Sami Kohen

Sami Kohen

skohen@milliyet.com.tr

Tüm Yazıları
Haberin Devamı


       Rusya'daki seçimlerin sonucu, Çeçenistan dramı üzerinde nasıl bir etki yapacak?
       Çeçenistan olaylarının gölgesi altında yapılan seçimlerin Duma'da yarattığı değişiklik ve bu arada Başbakan Vladimir Putin'e kazandırdığı yeni güç, bu soruyu gündeme getiriyor.
       Putin'in önünde şimdi iki seçenek var: Ya Çeçenistan'a hakim olmak için askeri harekatı, her ne pahasına olursa olsun, sonuna kadar sürdürmek; veya siyasal bir çözüme imkan vermek için Grozni'ye karşı haftalardan beri yürütülen saldırılara son vermek...
       * * *
       ŞU anda Putin'in bu iki şıktan hangisini seçeceği tam belli değil. Seçim sonucunun dolaylı olarak (özellikle desteklediği Birlik grubunun başarısı nedeni ile) kendisi için bir zafer olduğu kuşkusuz. Başbakan bu zaferini de büyük ölçüde, Çeçenistan konusunda izlediği "kararlı" politikasına borçlu. Açıkçası Rus ordusunun Çeçenistan'a karşı yürüttüğü savaş, olayın insanlık dışı, dramatik yanını görmezlikten gelen Rus halkının büyük kesimince, destek görüyor.
      
Ordunun da güvenine sahip olan Putin, şimdi Çeçenistan'da "işi bitirmek" isteyebilir. Gerçi bunun kolay olmadığı son günlerde Rus birliklerinin bir türlü Grozni'nin merkezine girememesi ve Çeçen gerillarının sert direnişiyle karşılaşılması ile açıkça görüldü. Gerçek şudur ki, bu, sonuçta Rusların kazanamayacağı, Çeçenlerin de kaybedemeyeceği bir savaş.

Yazılı görev:
Rusya seçimleri ve Çeçenistan üzerine yukarıdaki yazıyı hiçbir değişiklik yapmadan baştan sona yeniden yazın.

Gösterilen veriler:
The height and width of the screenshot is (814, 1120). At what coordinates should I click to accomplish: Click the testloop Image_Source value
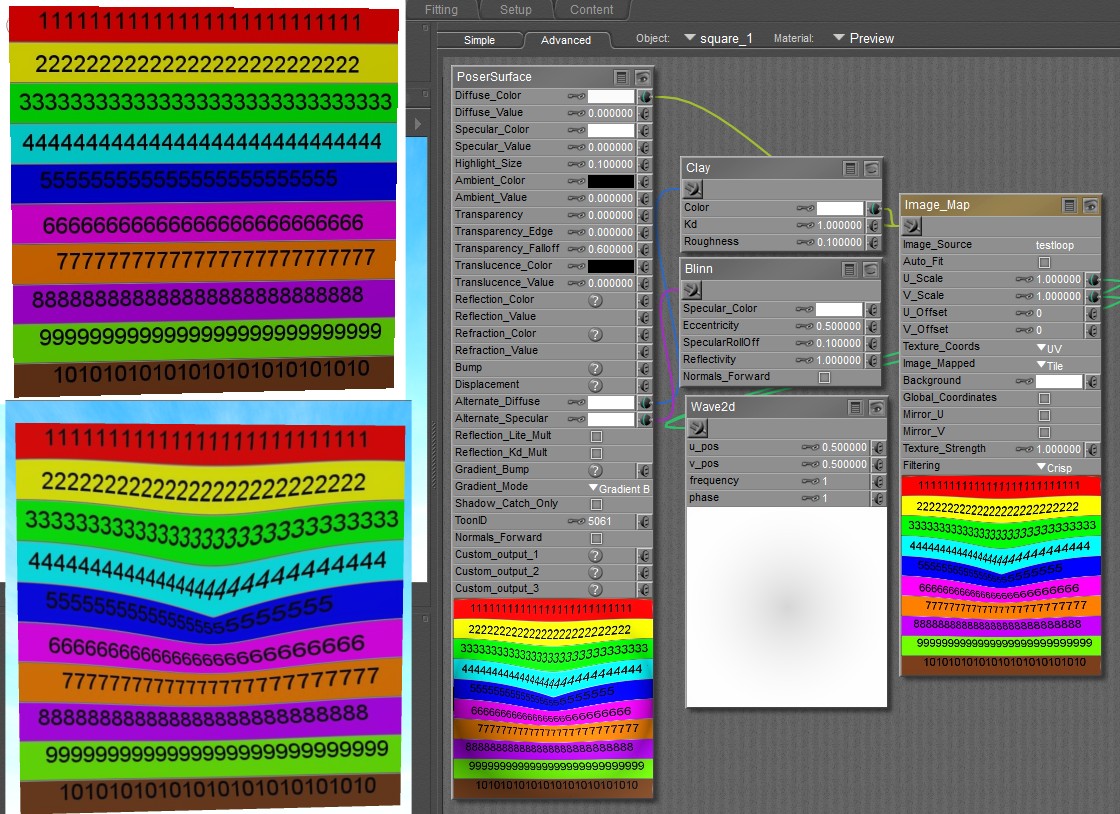click(1054, 245)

Alıştırma çıktısı:
Sami Kohen

Sami Kohen

skohen@milliyet.com.tr

Tüm Yazıları
Haberin Devamı


       Rusya'daki seçimlerin sonucu, Çeçenistan dramı üzerinde nasıl bir etki yapacak?
       Çeçenistan olaylarının gölgesi altında yapılan seçimlerin Duma'da yarattığı değişiklik ve bu arada Başbakan Vladimir Putin'e kazandırdığı yeni güç, bu soruyu gündeme getiriyor.
       Putin'in önünde şimdi iki seçenek var: Ya Çeçenistan'a hakim olmak için askeri harekatı, her ne pahasına olursa olsun, sonuna kadar sürdürmek; veya siyasal bir çözüme imkan vermek için Grozni'ye karşı haftalardan beri yürütülen saldırılara son vermek...
       * * *
       ŞU anda Putin'in bu iki şıktan hangisini seçeceği tam belli değil. Seçim sonucunun dolaylı olarak (özellikle desteklediği Birlik grubunun başarısı nedeni ile) kendisi için bir zafer olduğu kuşkusuz. Başbakan bu zaferini de büyük ölçüde, Çeçenistan konusunda izlediği "kararlı" politikasına borçlu. Açıkçası Rus ordusunun Çeçenistan'a karşı yürüttüğü savaş, olayın insanlık dışı, dramatik yanını görmezlikten gelen Rus halkının büyük kesimince, destek görüyor.
      
Ordunun da güvenine sahip olan Putin, şimdi Çeçenistan'da "işi bitirmek" isteyebilir. Gerçi bunun kolay olmadığı son günlerde Rus birliklerinin bir türlü Grozni'nin merkezine girememesi ve Çeçen gerillarının sert direnişiyle karşılaşılması ile açıkça görüldü. Gerçek şudur ki, bu, sonuçta Rusların kazanamayacağı, Çeçenlerin de kaybedemeyeceği bir savaş.